Aim of the task:
Write out exactly, please, the lines from the one containing "Click the info icon on Current IV Trend" to the end of the material.

----------------------------------------

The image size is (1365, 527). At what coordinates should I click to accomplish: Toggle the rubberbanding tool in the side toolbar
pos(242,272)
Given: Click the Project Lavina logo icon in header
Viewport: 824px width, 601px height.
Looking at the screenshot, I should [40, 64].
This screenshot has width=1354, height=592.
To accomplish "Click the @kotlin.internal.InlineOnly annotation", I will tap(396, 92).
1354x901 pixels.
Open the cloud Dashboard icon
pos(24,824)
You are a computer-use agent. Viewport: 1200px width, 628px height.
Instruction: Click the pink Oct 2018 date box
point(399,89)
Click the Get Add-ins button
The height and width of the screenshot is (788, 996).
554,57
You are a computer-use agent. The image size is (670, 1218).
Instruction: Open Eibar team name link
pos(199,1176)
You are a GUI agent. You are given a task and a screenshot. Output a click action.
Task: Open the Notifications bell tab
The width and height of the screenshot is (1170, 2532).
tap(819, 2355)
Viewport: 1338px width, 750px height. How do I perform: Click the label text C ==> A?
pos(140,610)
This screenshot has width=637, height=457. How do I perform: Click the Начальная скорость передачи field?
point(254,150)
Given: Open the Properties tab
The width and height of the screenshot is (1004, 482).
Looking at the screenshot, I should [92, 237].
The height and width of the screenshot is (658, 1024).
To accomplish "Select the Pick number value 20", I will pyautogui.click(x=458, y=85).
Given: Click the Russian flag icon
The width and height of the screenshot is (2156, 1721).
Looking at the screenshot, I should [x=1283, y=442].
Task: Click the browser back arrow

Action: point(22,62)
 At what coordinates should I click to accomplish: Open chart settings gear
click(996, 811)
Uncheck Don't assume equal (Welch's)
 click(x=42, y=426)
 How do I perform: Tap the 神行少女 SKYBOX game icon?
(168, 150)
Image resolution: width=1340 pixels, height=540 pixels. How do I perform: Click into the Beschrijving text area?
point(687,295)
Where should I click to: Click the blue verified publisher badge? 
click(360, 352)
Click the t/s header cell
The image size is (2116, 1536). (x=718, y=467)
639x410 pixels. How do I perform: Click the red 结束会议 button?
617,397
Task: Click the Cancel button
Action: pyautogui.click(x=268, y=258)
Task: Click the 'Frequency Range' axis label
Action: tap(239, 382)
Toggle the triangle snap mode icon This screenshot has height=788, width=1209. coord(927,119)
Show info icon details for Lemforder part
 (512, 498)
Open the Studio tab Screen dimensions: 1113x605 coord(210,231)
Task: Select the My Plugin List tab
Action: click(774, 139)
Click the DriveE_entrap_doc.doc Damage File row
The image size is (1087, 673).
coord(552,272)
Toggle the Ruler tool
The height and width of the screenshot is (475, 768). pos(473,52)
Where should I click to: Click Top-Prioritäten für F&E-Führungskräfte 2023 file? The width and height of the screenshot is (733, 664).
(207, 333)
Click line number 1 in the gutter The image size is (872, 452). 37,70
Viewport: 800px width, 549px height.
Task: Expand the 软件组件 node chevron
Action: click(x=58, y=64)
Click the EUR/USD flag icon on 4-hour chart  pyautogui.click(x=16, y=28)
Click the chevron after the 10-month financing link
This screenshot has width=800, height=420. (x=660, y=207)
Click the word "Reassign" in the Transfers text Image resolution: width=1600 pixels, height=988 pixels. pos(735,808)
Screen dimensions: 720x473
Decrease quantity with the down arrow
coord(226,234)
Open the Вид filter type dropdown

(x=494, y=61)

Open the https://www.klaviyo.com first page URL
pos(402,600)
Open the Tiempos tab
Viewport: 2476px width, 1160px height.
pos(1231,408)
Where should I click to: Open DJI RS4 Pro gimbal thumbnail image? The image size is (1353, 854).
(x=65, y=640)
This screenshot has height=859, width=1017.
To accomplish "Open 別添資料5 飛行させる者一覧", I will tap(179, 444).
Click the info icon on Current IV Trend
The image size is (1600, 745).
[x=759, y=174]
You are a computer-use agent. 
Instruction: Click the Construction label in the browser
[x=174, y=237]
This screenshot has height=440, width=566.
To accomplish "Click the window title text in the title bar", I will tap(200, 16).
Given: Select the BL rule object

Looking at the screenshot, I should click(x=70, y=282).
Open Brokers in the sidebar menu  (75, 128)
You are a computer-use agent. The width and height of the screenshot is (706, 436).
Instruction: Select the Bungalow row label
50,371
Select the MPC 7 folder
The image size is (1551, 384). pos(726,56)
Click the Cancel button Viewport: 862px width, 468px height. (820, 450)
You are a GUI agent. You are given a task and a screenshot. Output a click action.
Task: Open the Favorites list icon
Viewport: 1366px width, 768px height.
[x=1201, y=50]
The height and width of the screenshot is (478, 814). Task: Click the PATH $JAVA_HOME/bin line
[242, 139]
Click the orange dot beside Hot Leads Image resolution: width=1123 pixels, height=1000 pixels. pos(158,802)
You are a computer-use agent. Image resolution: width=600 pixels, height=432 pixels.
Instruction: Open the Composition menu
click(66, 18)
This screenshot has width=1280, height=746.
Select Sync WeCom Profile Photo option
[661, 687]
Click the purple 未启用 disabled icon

----------------------------------------

Result of the task:
Click the info icon on Current IV Trend
The image size is (1600, 745).
[x=759, y=174]
You are a computer-use agent. 
Instruction: Click the Construction label in the browser
[x=174, y=237]
This screenshot has height=440, width=566.
To accomplish "Click the window title text in the title bar", I will tap(200, 16).
Given: Select the BL rule object

Looking at the screenshot, I should click(x=70, y=282).
Open Brokers in the sidebar menu  (75, 128)
You are a computer-use agent. The width and height of the screenshot is (706, 436).
Instruction: Select the Bungalow row label
50,371
Select the MPC 7 folder
The image size is (1551, 384). pos(726,56)
Click the Cancel button Viewport: 862px width, 468px height. (820, 450)
You are a GUI agent. You are given a task and a screenshot. Output a click action.
Task: Open the Favorites list icon
Viewport: 1366px width, 768px height.
[x=1201, y=50]
The height and width of the screenshot is (478, 814). Task: Click the PATH $JAVA_HOME/bin line
[242, 139]
Click the orange dot beside Hot Leads Image resolution: width=1123 pixels, height=1000 pixels. pos(158,802)
You are a computer-use agent. Image resolution: width=600 pixels, height=432 pixels.
Instruction: Open the Composition menu
click(66, 18)
This screenshot has width=1280, height=746.
Select Sync WeCom Profile Photo option
[661, 687]
Click the purple 未启用 disabled icon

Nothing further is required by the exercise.